Textopornographie

La Commission générale de terminologie est une assemblée de bénévoles qui travaille à l’enrichissement de notre langue en collaboration avec l’Académie Française. Pour ces institutions légèrement désuètes, le français correct est complètement exclusif. Il n’évolue pas au fil des échanges avec les autres langues. On peut faire semblant de s’adapter à grands coups de néologismes moches, mais pas question de laisser la mondialisation corrompre notre noble culture. Faut pas abuser, hein. Du coup, quand la Commission invente la version française du sexting, cette pratique qui consiste à envoyer des SMS ou des MMS avec du cul dedans, il y a de quoi rigoler. Après la baladodiffusion, le platiniste et le mot-dièse, dites bonjour à la textopornographie ! Ce n’est plus très attirant, hein ? Un nouveau mot complètement foireux, dont la seule « utilité » est de lutter contre l’anglicisme.
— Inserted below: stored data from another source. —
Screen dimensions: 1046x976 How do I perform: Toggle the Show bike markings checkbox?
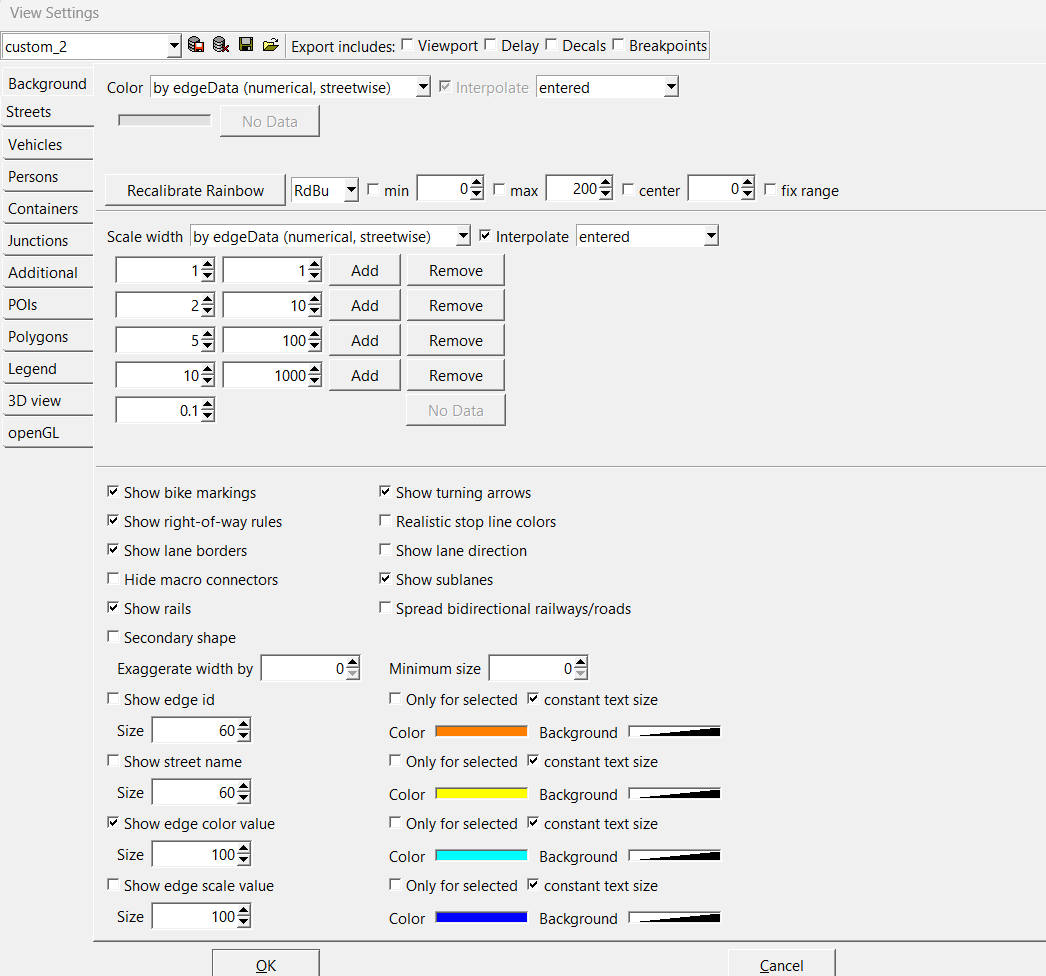tap(114, 493)
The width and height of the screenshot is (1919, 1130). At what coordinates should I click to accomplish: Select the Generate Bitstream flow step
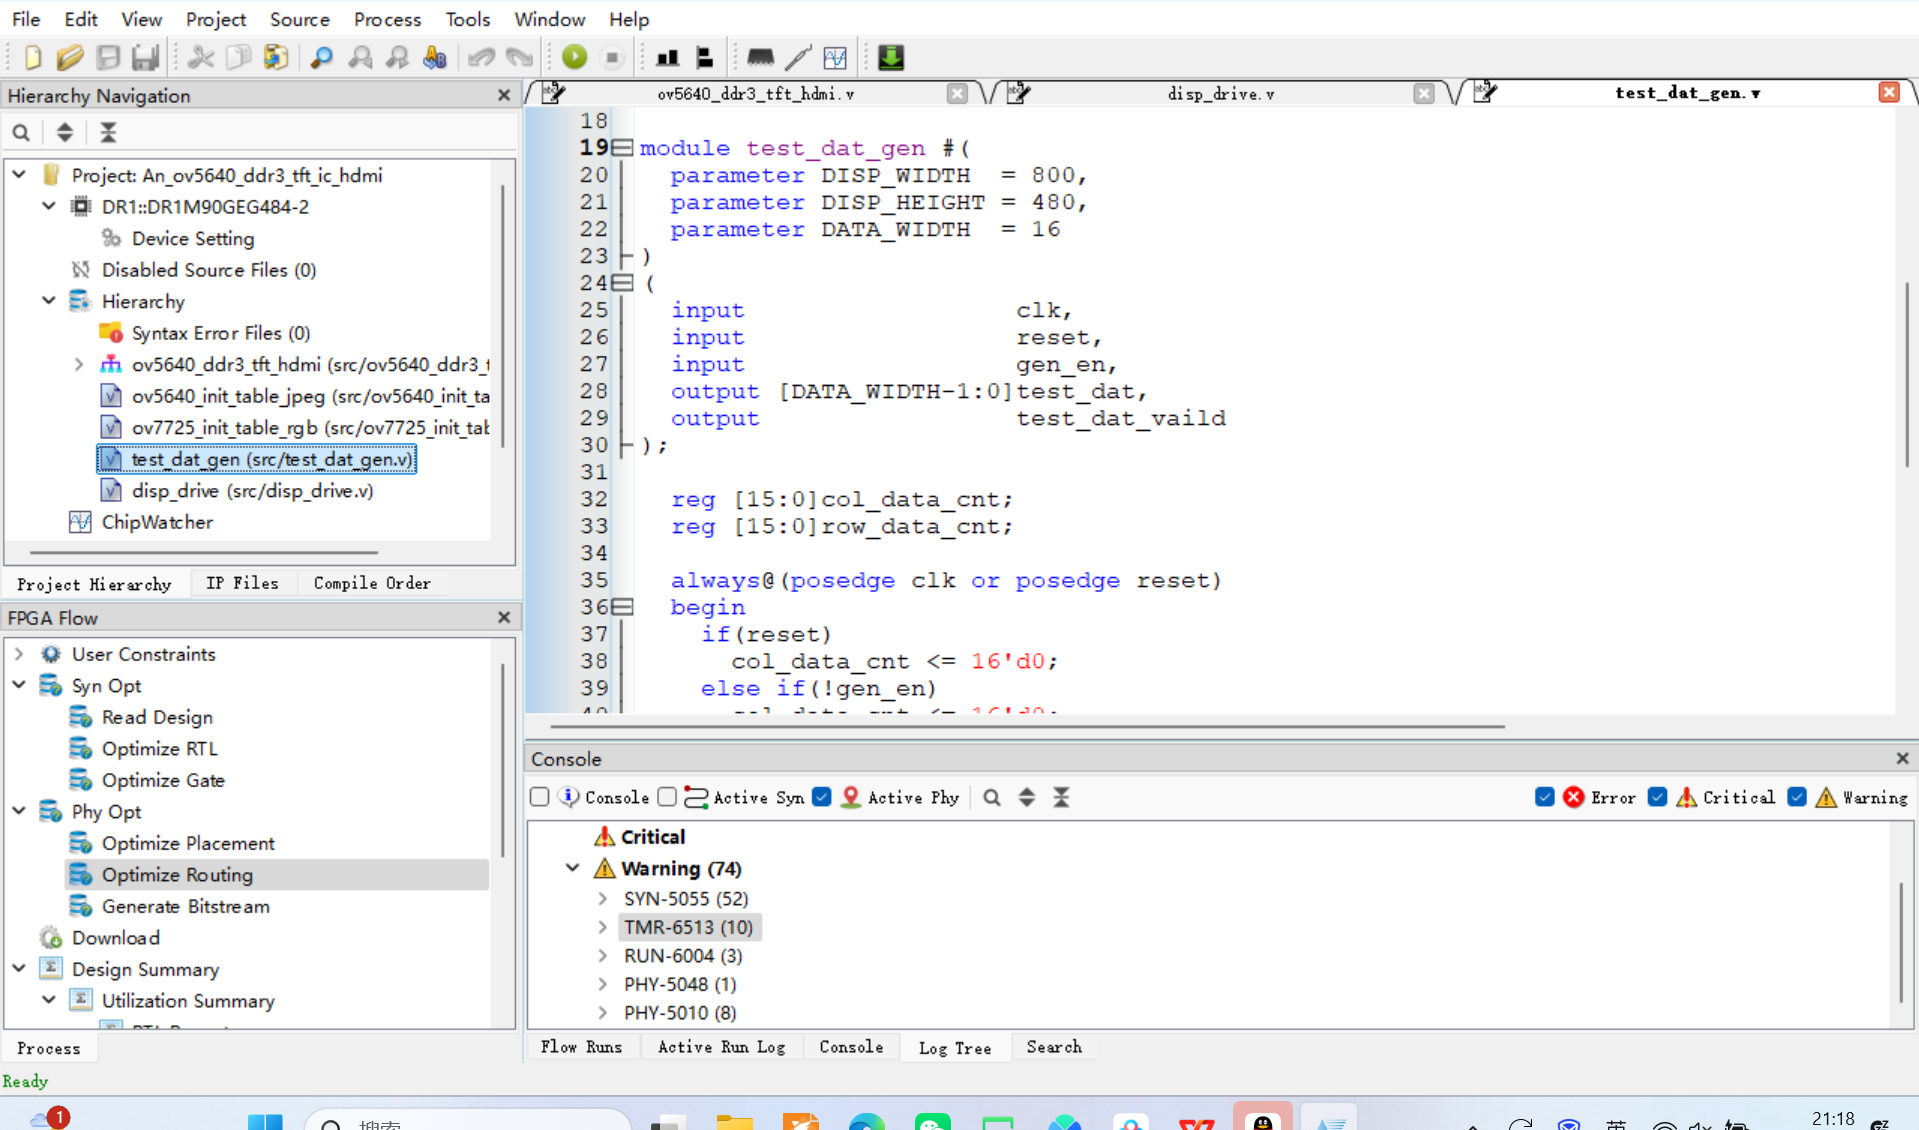(185, 906)
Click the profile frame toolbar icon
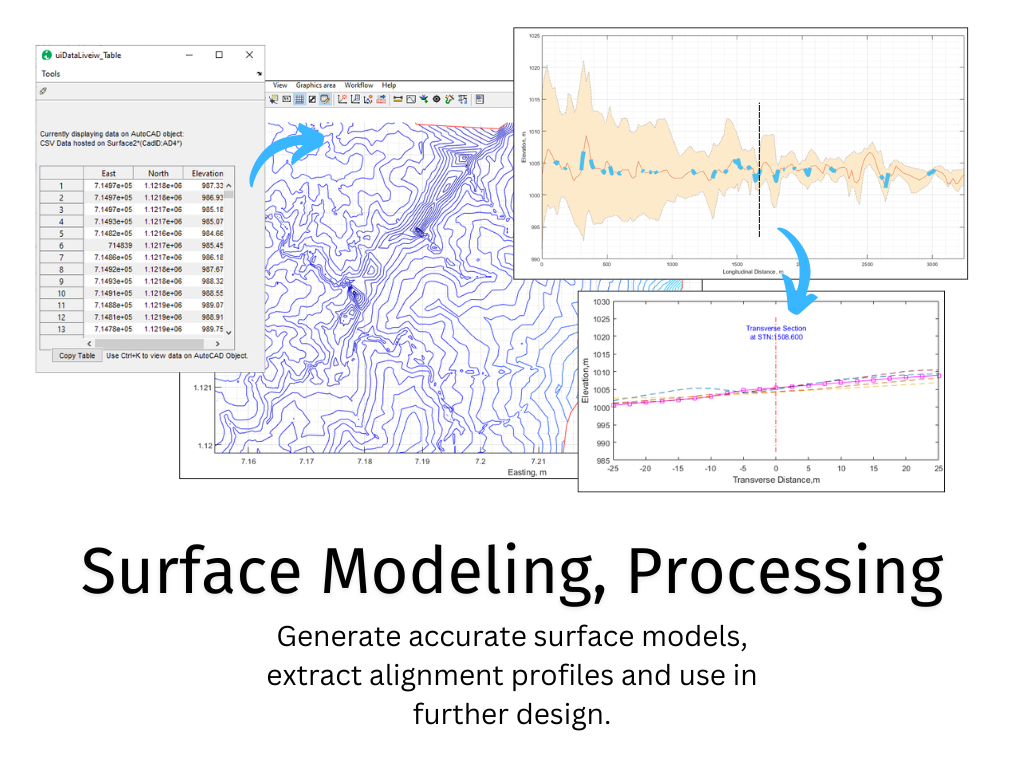 (411, 99)
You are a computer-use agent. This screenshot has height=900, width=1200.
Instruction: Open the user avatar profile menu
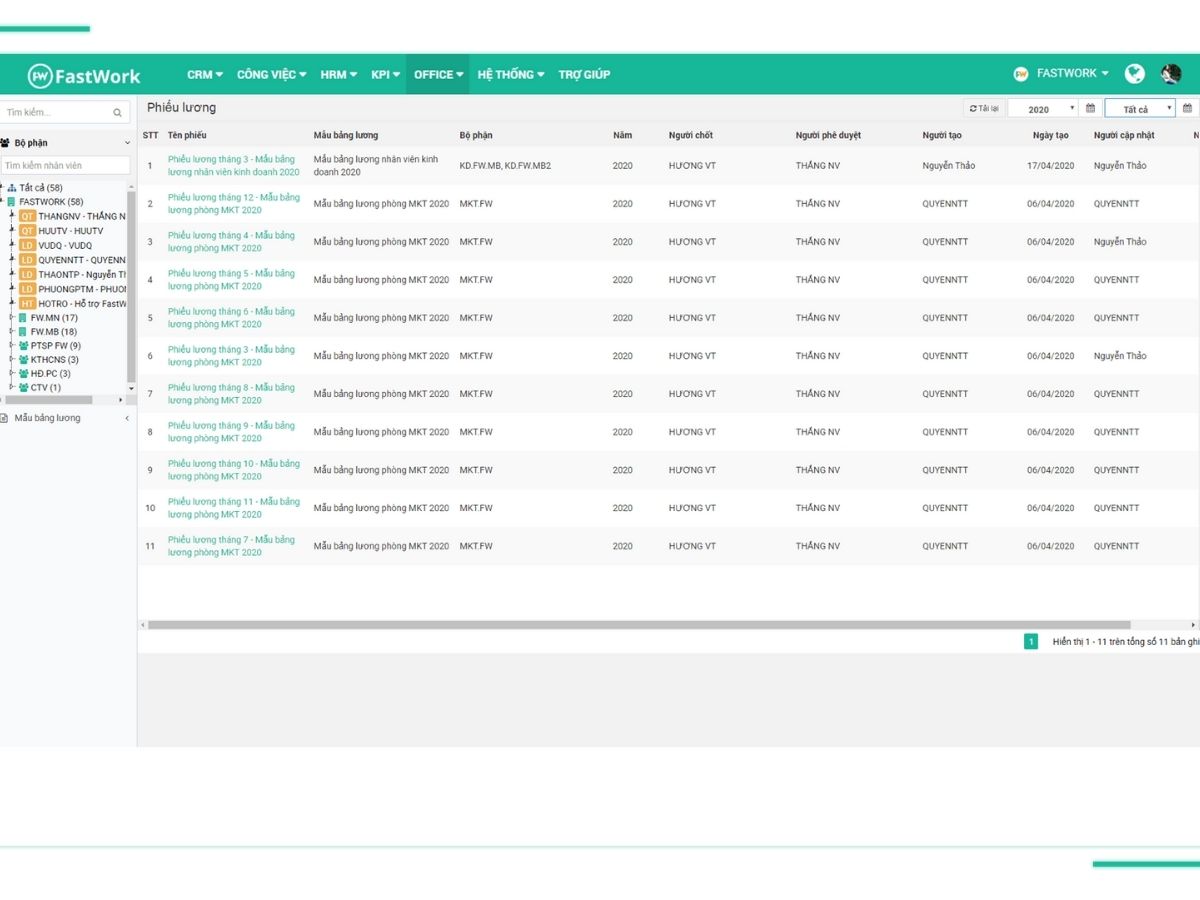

Grrr, textopornographons ensemble.

Grrr, textopornographons ensemble.

Grammaticalement, le terme se tient ; il est même assez judicieux. Attention, cours magistral : le suffixe -graphie désigne toute forme de représentation graphique, dessin, image et même écriture. Hé oui, les lettres sont d’abord de petits gribouillis insensés. Le mot pornographie désigne donc l’image, mais aussi l’écrit à caractère obscène. En cela, c’est plutôt bien joué de la part de la Commission générale de terminologie. Mais pour le reste…textopornographie est un mot long, laid et bien trop compliqué pour l’usage courant, c’est à dire oral. Une langue est toujours parlée avant d’être écrite, c’est la clé de son évolution. Avec sa gueule salement littéraire, textopornographie a tout de suite l’air vieux et chiant. Il ôte toute la spontanéité du sexting qui glisse sur la langue, il détruit le côté marrant du mot-valise. On parle de sexe et de nouvelles technologies là, c’est censé être ludique. Les gardiens des belles lettres pourraient vraiment essayer d’être plus sexy.